__List of tasks__
a. List every U.S. federal agency or department named in the news excerpt about the lawsuit over ICE's international student policy.
b. According to the news excerpt about the lawsuit over ICE's international student policy, which federal law does the states' lawsuit allege was violated?

__Selected extract__
*-*-*
The lawsuit comes after U.S. Immigration and Customs Enforcement (ICE) announced last week that international students whose courses move entirely online would be required to leave the country, rescinding a previous plan to grant exemptions to student visa holders.
“The Trump Administration didn’t even attempt to explain the basis for this senseless rule, which forces schools to choose between keeping their international students enrolled and protecting the health and safety of their campuses,” said Massachusetts Attorney General Maura Healey, whose office is leading the coalition of states suing the federal government.
The lawsuit, filed in federal court in Boston, alleges several violations of a federal law known as the Administrative Procedure Act, which concerns how certain decisionmaking power resides with federal agencies. At issue is whether ICE’s new policy is legally justified or if it was “arbitrary and capricious,” and thus illegal under the act.
The challenge comes after a similar lawsuit was brought last week by Harvard and MIT, as well as litigation filed by other higher education institutions.
“The effect — and perhaps even the goal — is to create as much chaos for universities and international students as possible,” the Harvard-MIT lawsuit filed last week alleged.
California also filed a lawsuit last week against the Trump administration’s move.
In addition to Massachusetts and D.C., Monday’s filing was brought by Colorado, Connecticut, Delaware, Illinois, Maryland, Michigan, Minnesota, Nevada, New Jersey, New Mexico, Oregon, Pennsylvania, Rhode Island, Vermont, Virginia and Wisconsin.
The challengers have requested a preliminary and permanent injunction against the administration’s new policy.
The defendant in the case is the Department of Homeland Security, which oversees ICE. The agencies did not immediately respond to a request for comment.
In March, ICE announced that international students in the U.S. would be given an exemption from the requirement that they attend in-person classes for the duration of the public health crisis. The agency reversed itself with no warning last Monday.
“The U.S. Department of State will not issue visas to students enrolled in schools and/or programs that are fully online for the fall semester nor will U.S. Customs and Border Protection permit these students to enter the United States,” ICE said last week. “Active students currently in the United States enrolled in such programs must depart the country or take other measures, such as transferring to a school with in-person instruction to remain in lawful status. If not, they may face immigration consequences including, but not limited to, the initiation of removal proceedings.”
The sudden reversal escalated President Trump’s crackdown on immigration and his pressure on schools to fully reopen in the fall, despite the worsening health crisis throughout the country.
The announcement threw more than a million international students with U.S. visas into uncertainty with the beginning of the school year just weeks away.
If the new rule change is allowed to go into effect, every student visa holder in the country attending a school that’s entirely online will either have to leave the U.S. or transfer to an institution holding in-person classes.
*-*-*
__Stored data__

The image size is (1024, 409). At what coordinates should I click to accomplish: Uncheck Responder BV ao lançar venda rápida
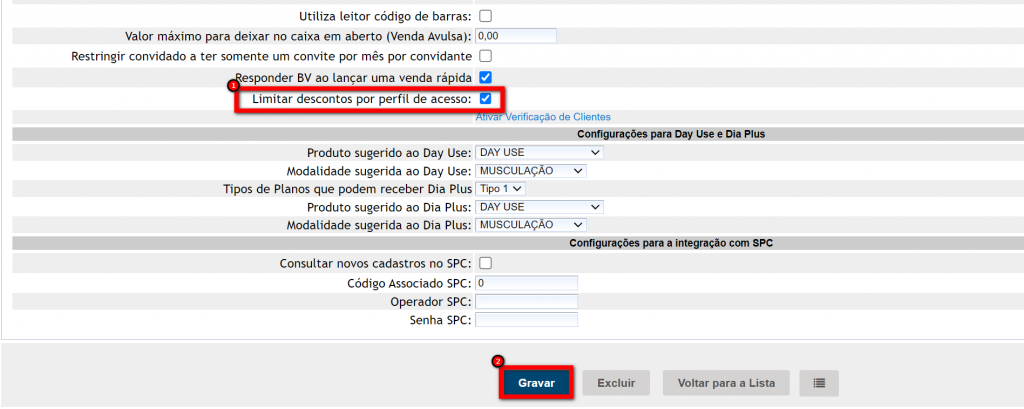(x=485, y=76)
*-*-*
__Results by task__
a.
U.S. Immigration and Customs Enforcement (ICE)
Department of Homeland Security
U.S. Department of State
U.S. Customs and Border Protection

b. The Administrative Procedure Act.